- _ACTIONS TO TAKE_
1) From the CQP post, reproduce everything from "# this is a" down to "of the macro." word for word.
2) In the CQP post, where did the writer see Richard's macro for passive verbs?
3) List every pos value that appears in the macro example in the CQP post.

- _ARTICLE_
========

[CWB] Assigning cqp queries

Trklja, Alex A.Trklja at exeter.ac.uk
Tue Dec 15 13:29:27 CET 2015


Hi Stefan, 

My bad, sorry. I did mean concatenation of the query results. My example was just for illustrative purposes. True, for such examples individual queries can easily be run separately. I was thinking about more general implementation - for example to save a range of grammar patterns, rename them in terms of functional categories and then possibly combine.

It seems I should be able to do what I want to with macros and annotation of query results. Thanks for your suggestion! I saw Richard's macro for passive verbs on the CWB wiki and I'll try to write something similar for my queries. 

Btw, do you have any idea why am I getting an error when I try to load macro definitions?

CQP Error:
        MACRO syntax error (file 'macros.txt', line 2)
		
This is for the example from the CQP Tutorial:

# this is a comment and will be ignored
MACRO np(0)
  [pos = "DT"]    # another comment
  ([pos = "RB.*"]? [pos = "JJ.*"])*
  [pos = "NNS?"]
;

I've tried other examples and the error always refers to the line with the name of the macro.

========

- _EXTRACTED DATA_
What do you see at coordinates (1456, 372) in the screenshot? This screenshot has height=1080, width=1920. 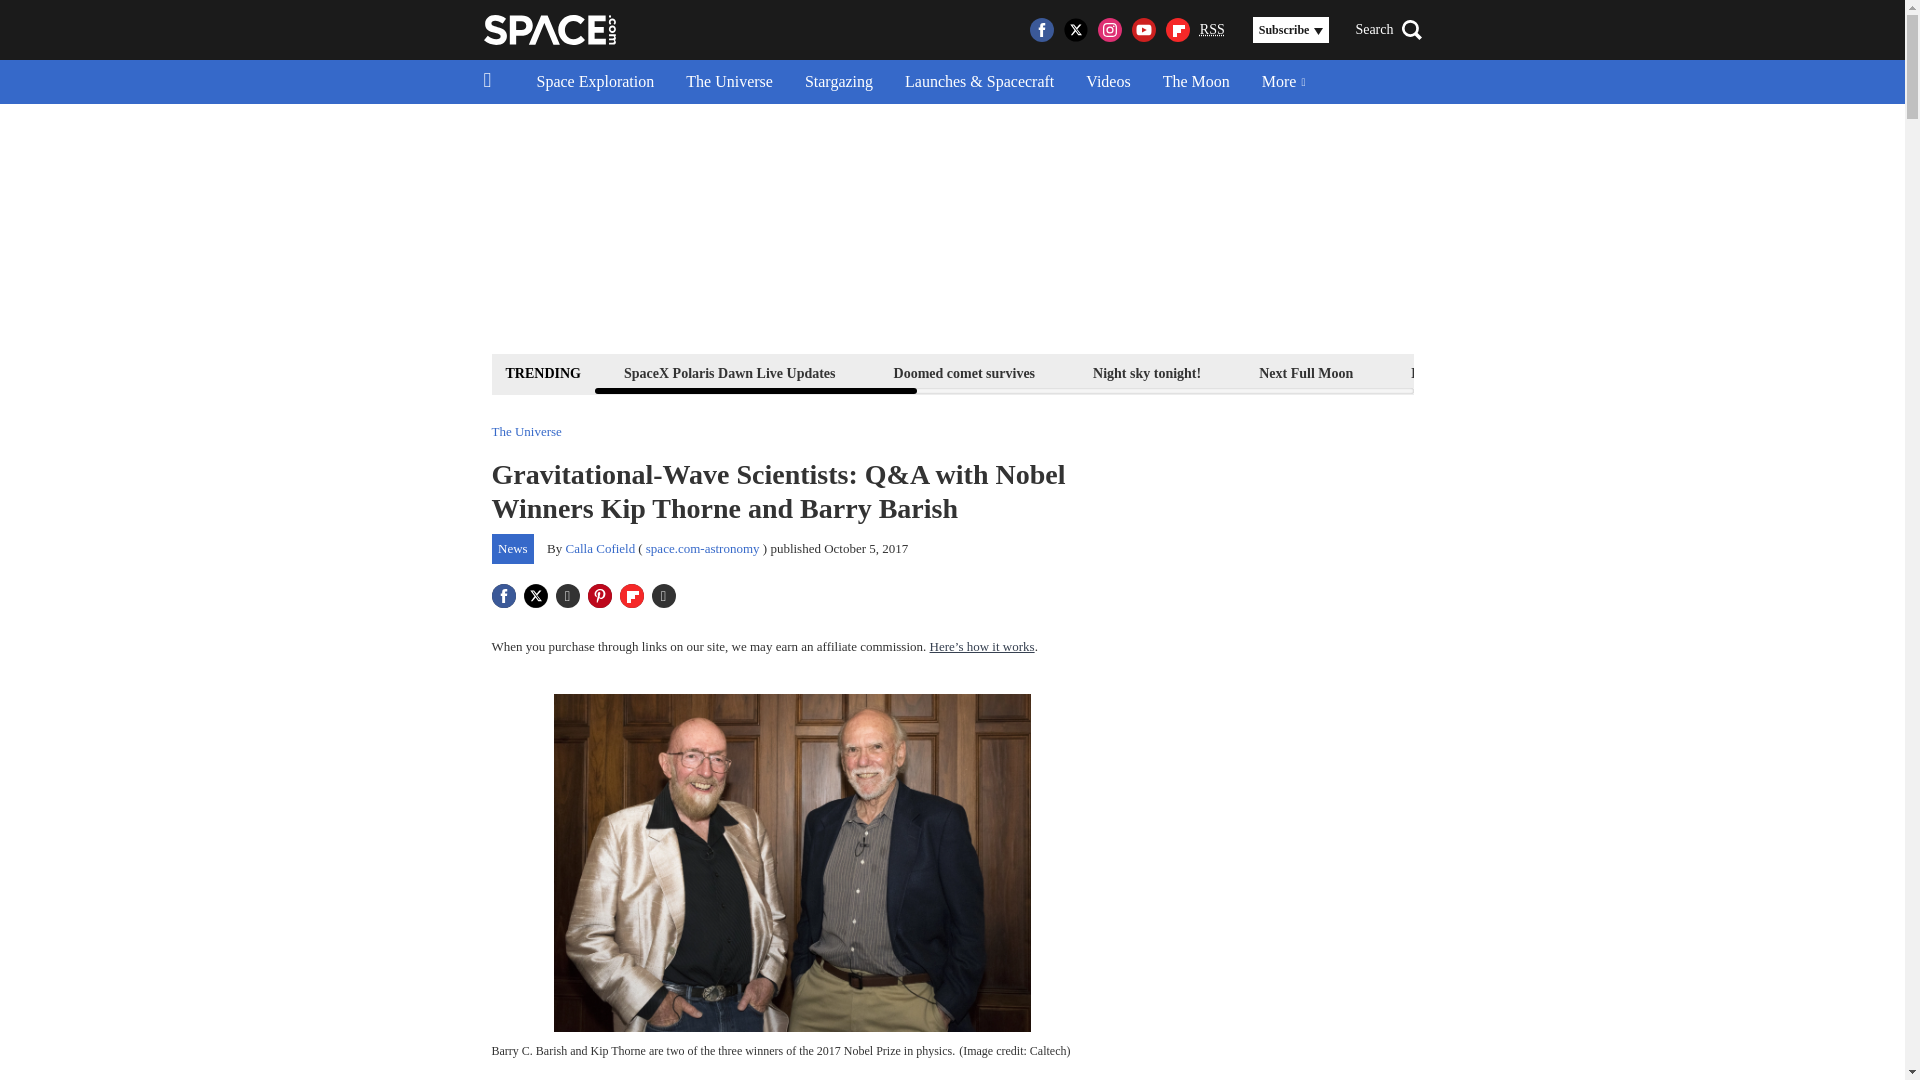 I see `Best Telescopes` at bounding box center [1456, 372]. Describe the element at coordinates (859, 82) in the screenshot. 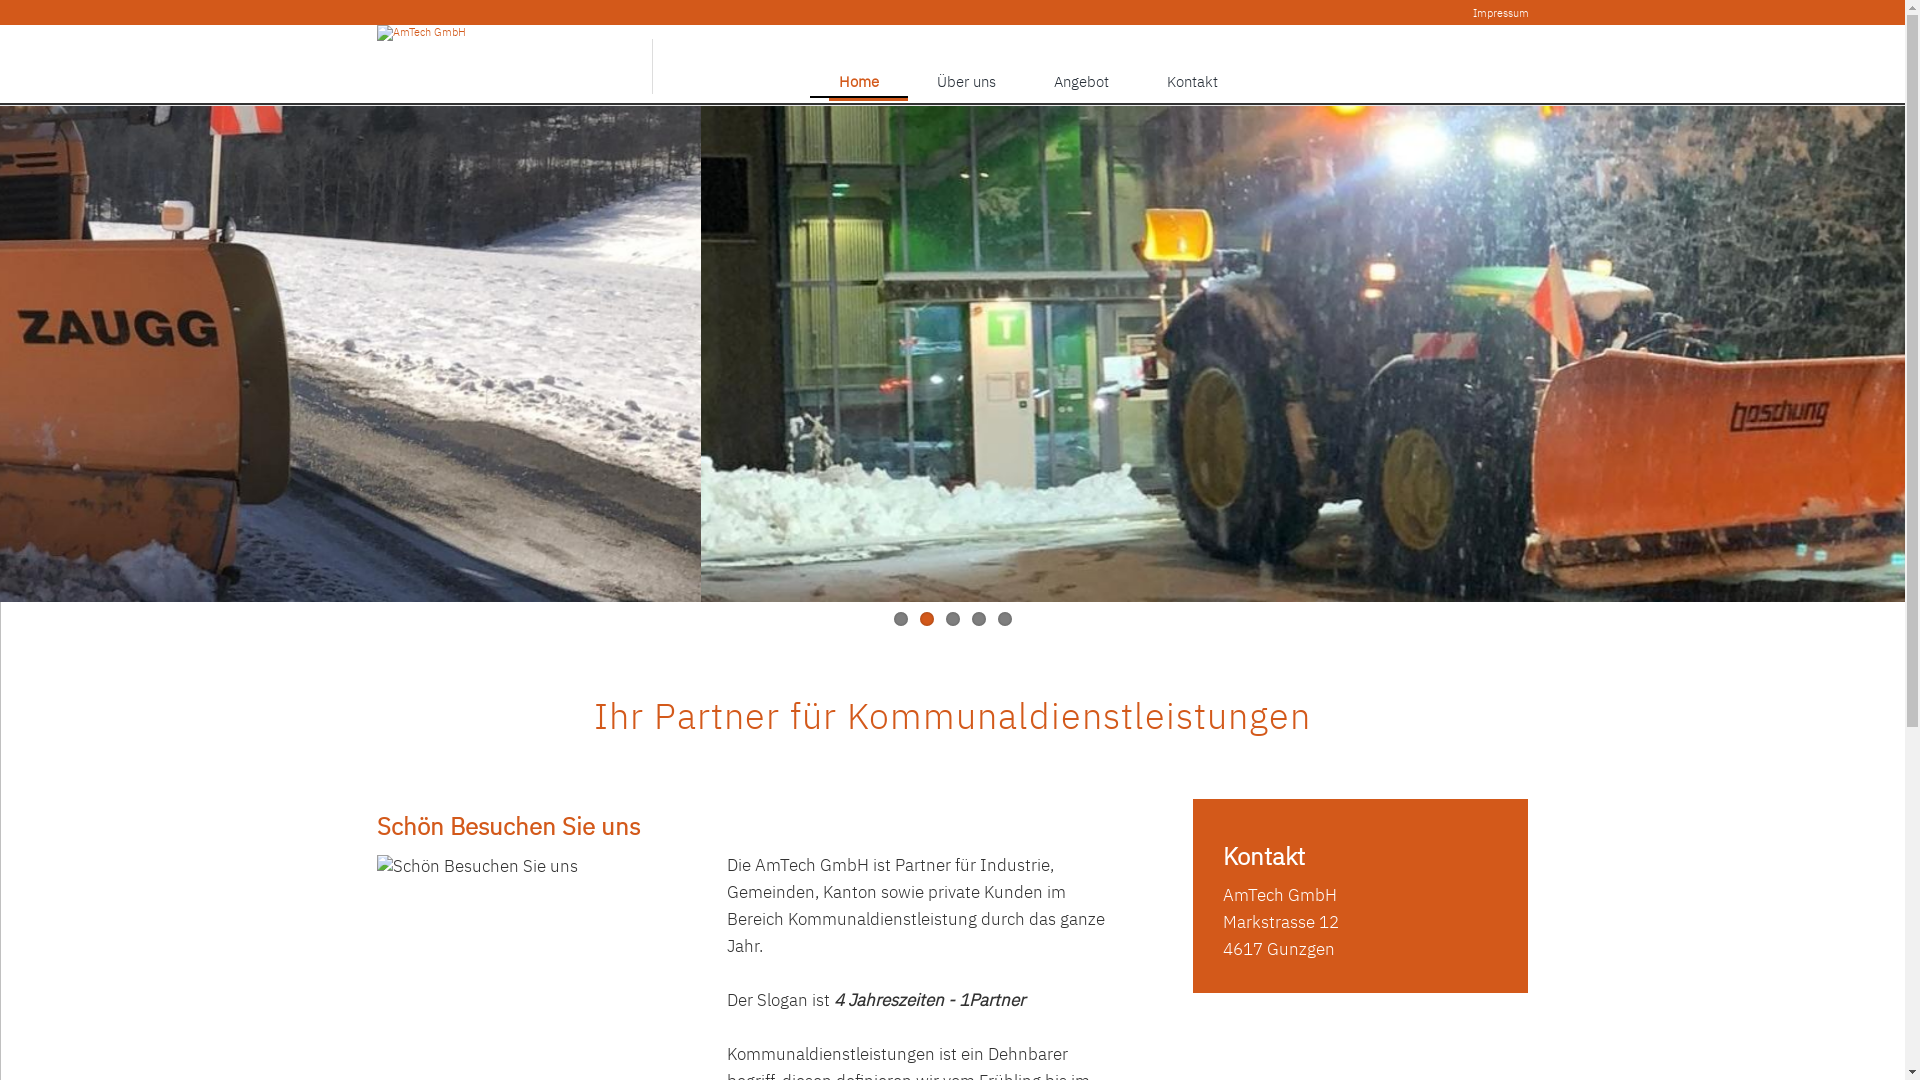

I see `Home` at that location.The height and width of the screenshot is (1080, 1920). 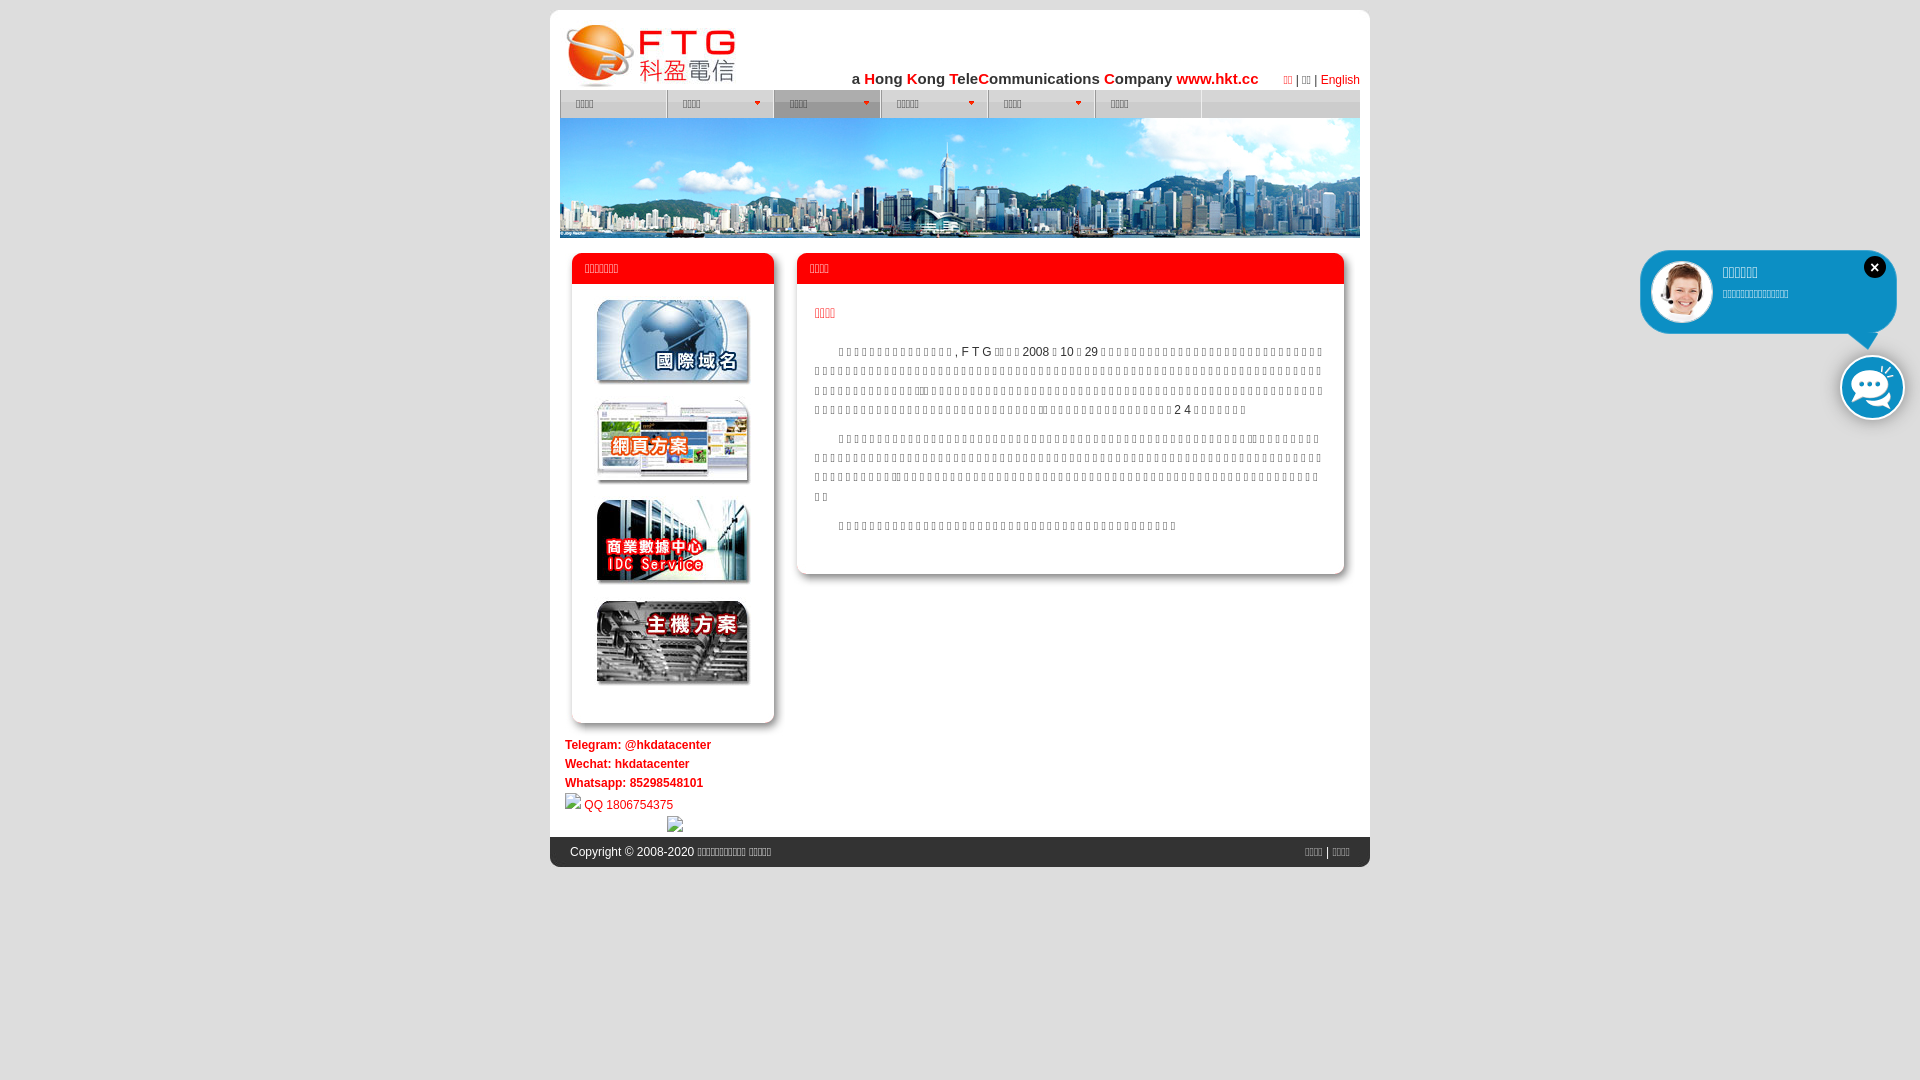 I want to click on QQ 1806754375, so click(x=619, y=805).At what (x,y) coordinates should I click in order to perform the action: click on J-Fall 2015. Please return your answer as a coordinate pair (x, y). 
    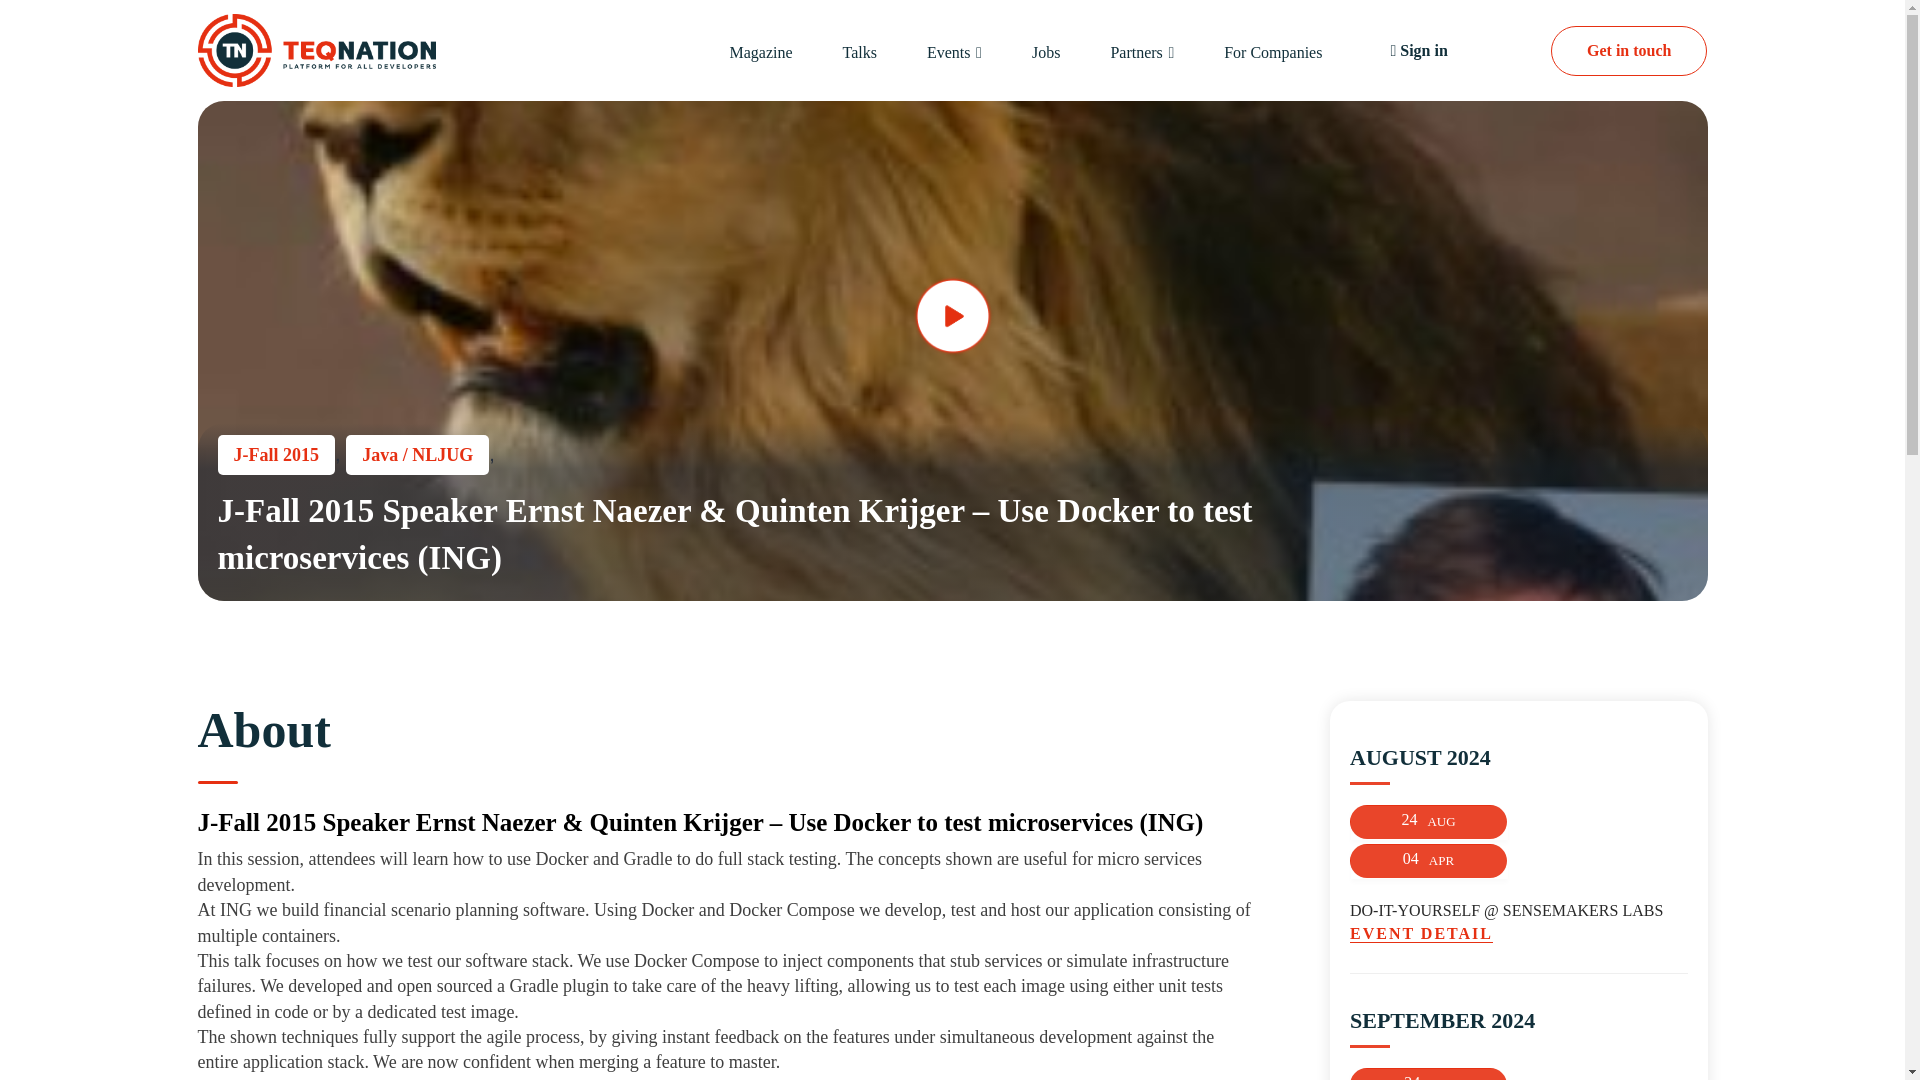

========

- _FULL SOLUTIONS_
1)
# this is a comment and will be ignored
MACRO np(0)
  [pos = "DT"]    # another comment
  ([pos = "RB.*"]? [pos = "JJ.*"])*
  [pos = "NNS?"]
;

I've tried other examples and the error always refers to the line with the name of the macro.

2) On the CWB wiki.

3) "DT", "RB.*", "JJ.*", "NNS?"